**The request:**
Please reproduce the records below word for word, leaving out the pictures.

-- BEGIN Data lines --

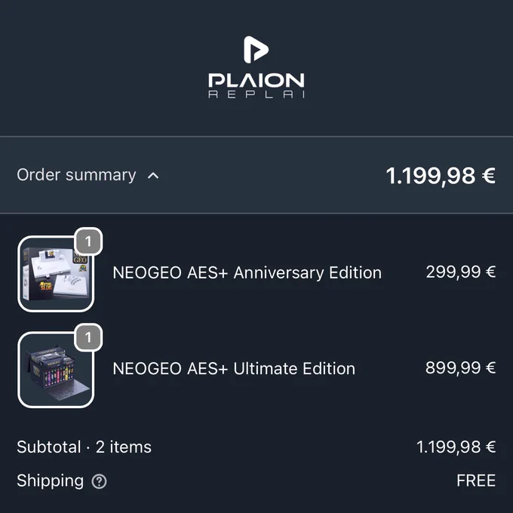This screenshot has height=513, width=513.
Task: Click the 899,99 € item price
Action: (461, 367)
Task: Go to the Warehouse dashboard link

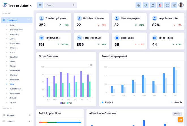Action: click(15, 89)

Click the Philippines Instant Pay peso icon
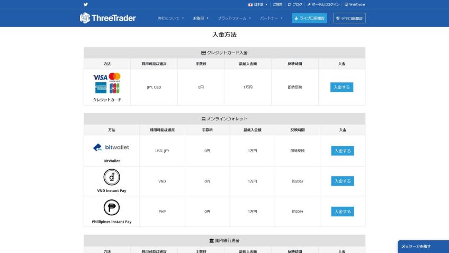(111, 207)
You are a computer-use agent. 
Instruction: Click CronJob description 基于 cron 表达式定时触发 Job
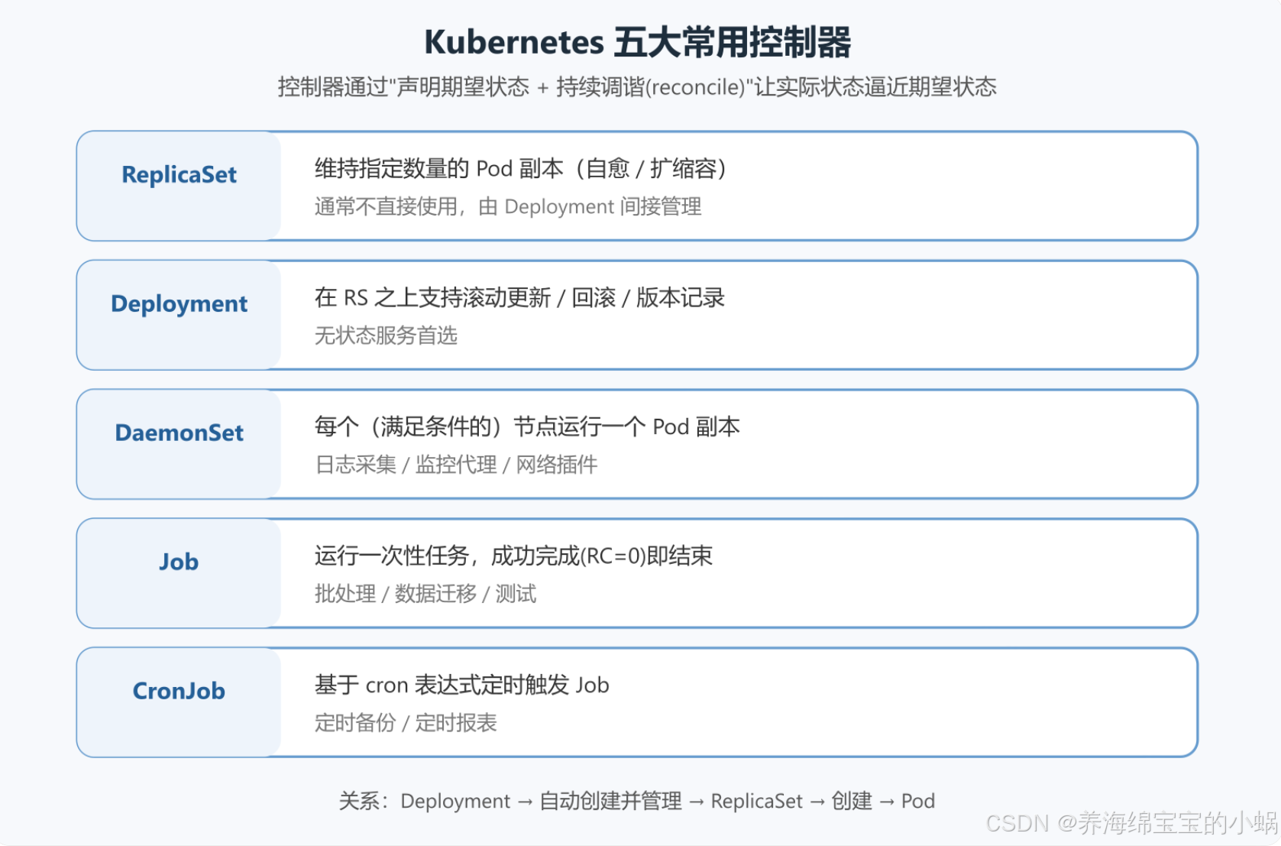(461, 685)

-- END Data lines --

**Exercise response:**
This screenshot has height=513, width=513.
Task: Click the 899,99 € item price
Action: (461, 367)
Task: Go to the Warehouse dashboard link

Action: click(15, 89)

Click the Philippines Instant Pay peso icon
(111, 207)
You are a computer-use agent. 
Instruction: Click CronJob description 基于 cron 表达式定时触发 Job
(461, 685)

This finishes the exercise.